Performance accademica: la selezione come strategia ottimale

Performance accademica:la selezione come strategia ottimale

La selezione degli studenti può essere necessaria nel caso in cui il numero dei candidati sia superiore al numero di studenti che il Corso di Laurea può strutturalmente accettare.

Le ragioni possono essere legate tanto agli spazi materiali disponibili quanto a norme di legge che impongono determinati rapporti tra numero di studenti immatricolati e numero di docenti.

In quest’ultimo caso, il numero massimo di immatricolati è esogeno alle scelte degli organi dirigenti del corso di studi.

La CRUI (Conferenza dei Rettori delle Università Italiane) identifica alcuni punti focali nell’analisi dell’efficienza del sistema universitario.

Il tasso di abbandono tra il primo ed il secondo anno e l’efficienza del sistema, dovrebbero essere due dei caratteri guida nel finanziamento pubblico delle Università.

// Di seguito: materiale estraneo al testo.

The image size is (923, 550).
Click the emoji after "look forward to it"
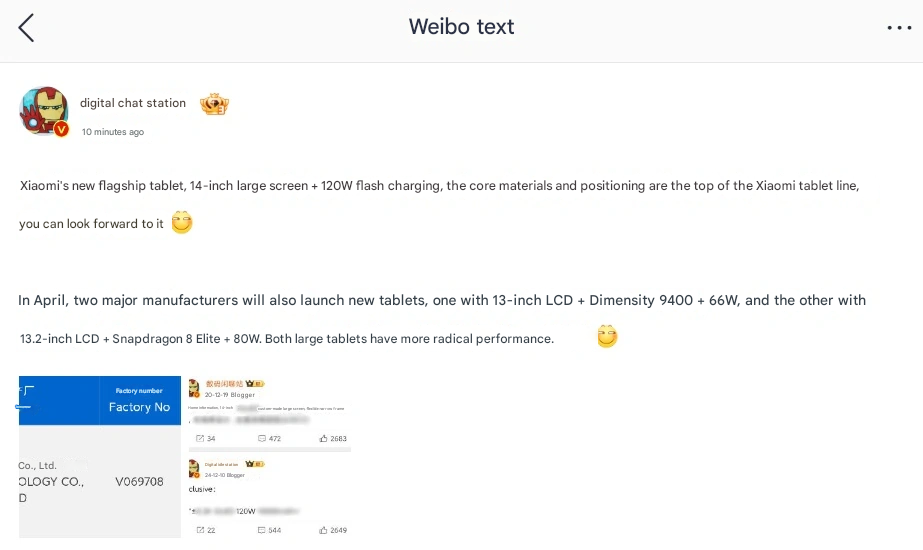click(x=181, y=223)
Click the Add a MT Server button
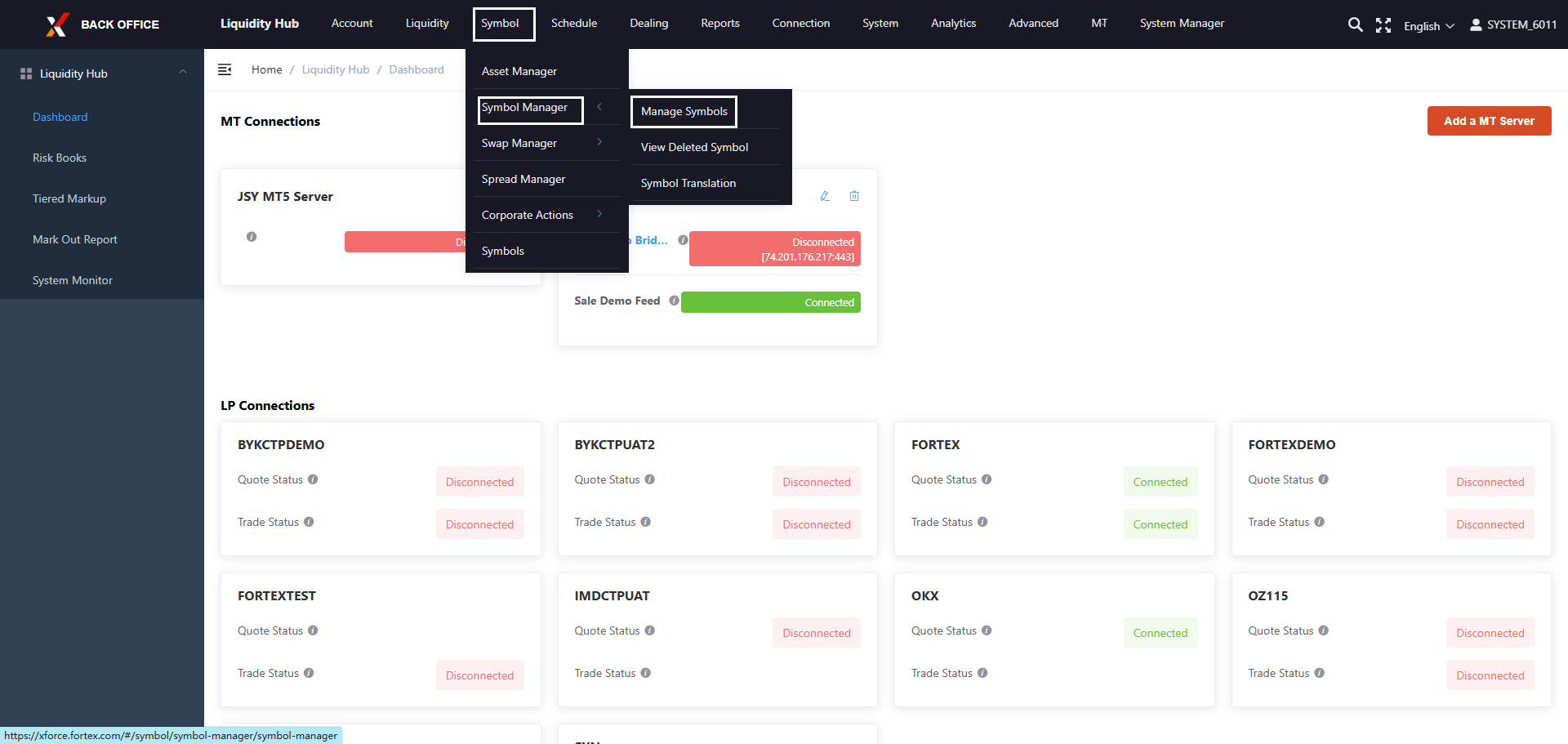Viewport: 1568px width, 744px height. (1488, 121)
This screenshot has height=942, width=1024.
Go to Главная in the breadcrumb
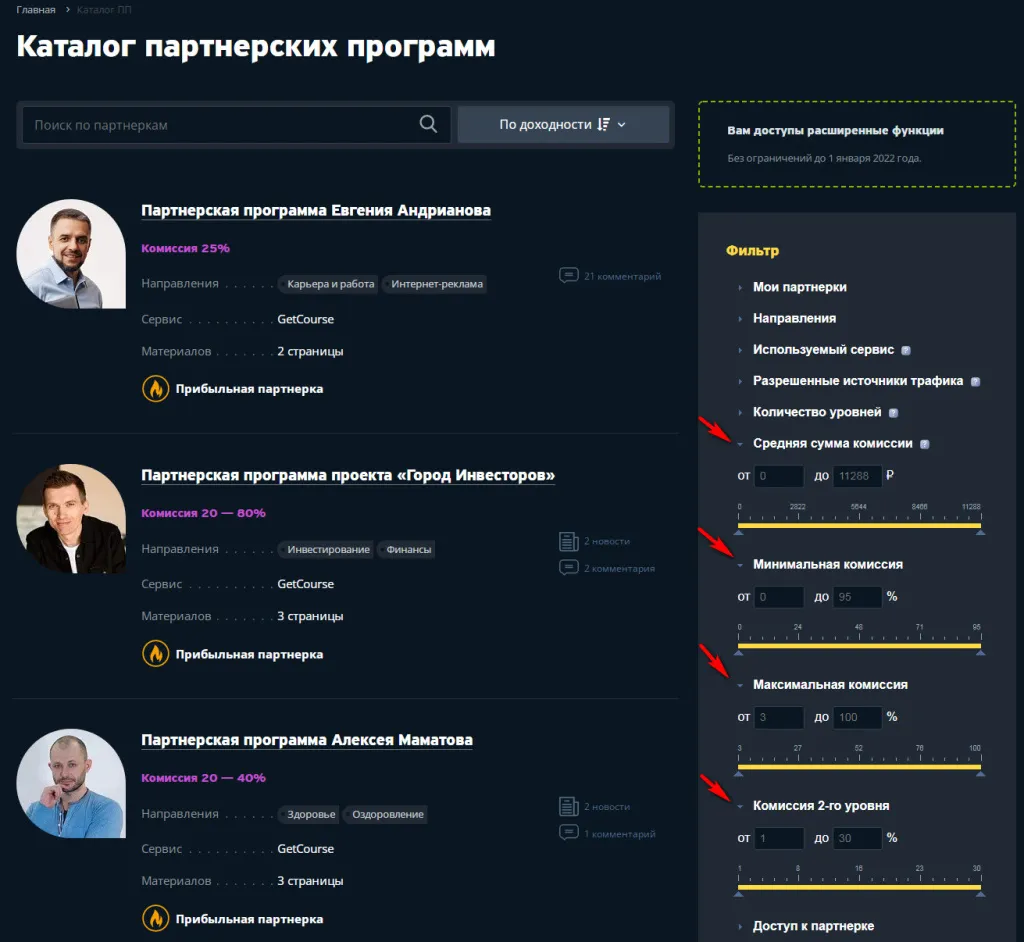point(36,10)
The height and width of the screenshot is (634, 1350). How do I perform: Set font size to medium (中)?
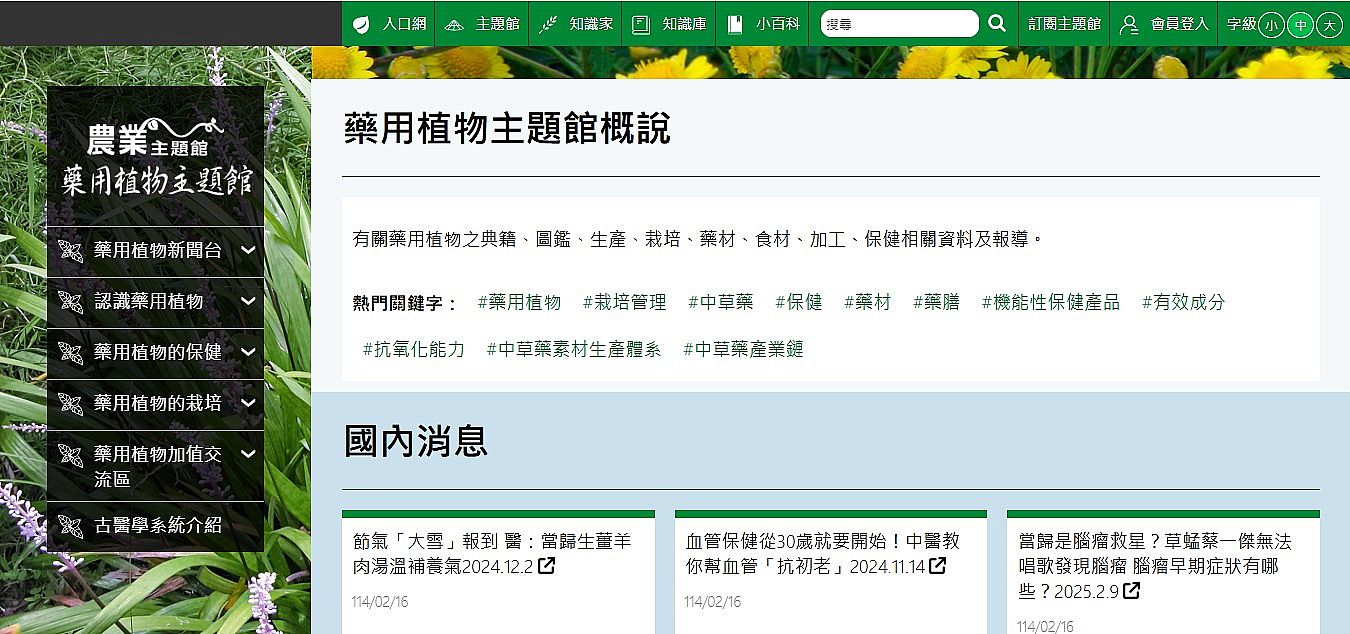pyautogui.click(x=1300, y=25)
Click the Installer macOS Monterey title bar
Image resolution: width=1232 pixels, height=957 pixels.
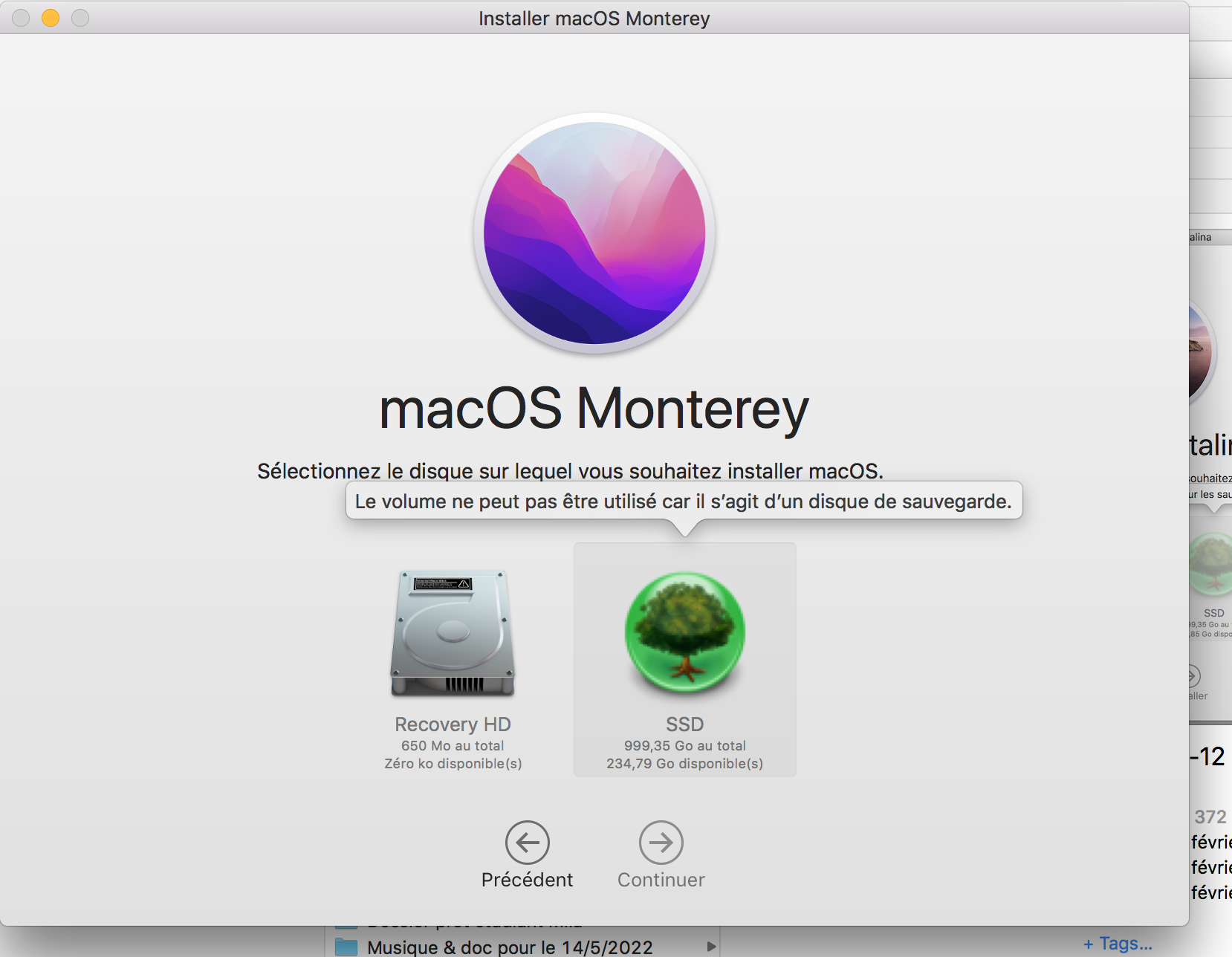(x=594, y=18)
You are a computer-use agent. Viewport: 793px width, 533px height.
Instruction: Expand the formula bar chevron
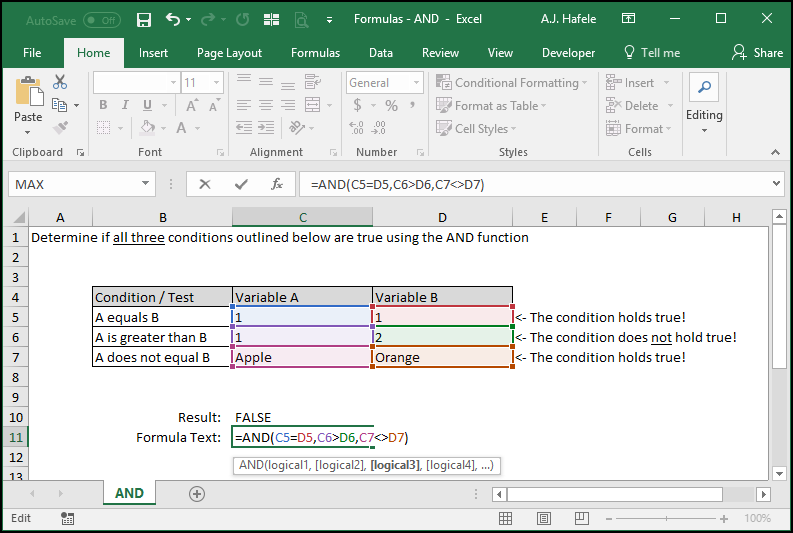[776, 184]
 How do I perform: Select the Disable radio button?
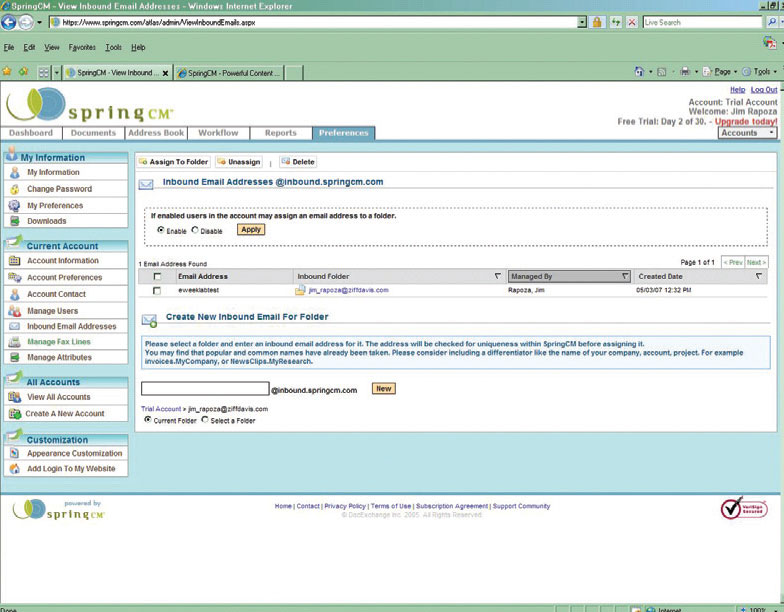click(x=195, y=230)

In ogni caso, indipendentemente dal finanziamento pubblico, uno studente che abbandoni al primo anno genera uno spreco di risorse, dato che non pagherà le tasse negli anni a seguire.                                                                               

Se la selezione deve essere effettuata (per massimizzare il payoff, cioè il risultato oppure a causa di vincoli strutturali), è comunque rilevante definire nel modo più efficiente le modalità di selezione analizzando la funzione f(x).

Questa funzione può essere studiata sulla base dei dati resi disponibili dal Corso di Laurea in Economia di Ancona dove diversi indicatori, compreso il risultato del test di accesso, possono essere utilizzati per spiegare la relazione tra tasso di drop-out e numero di immatricolati.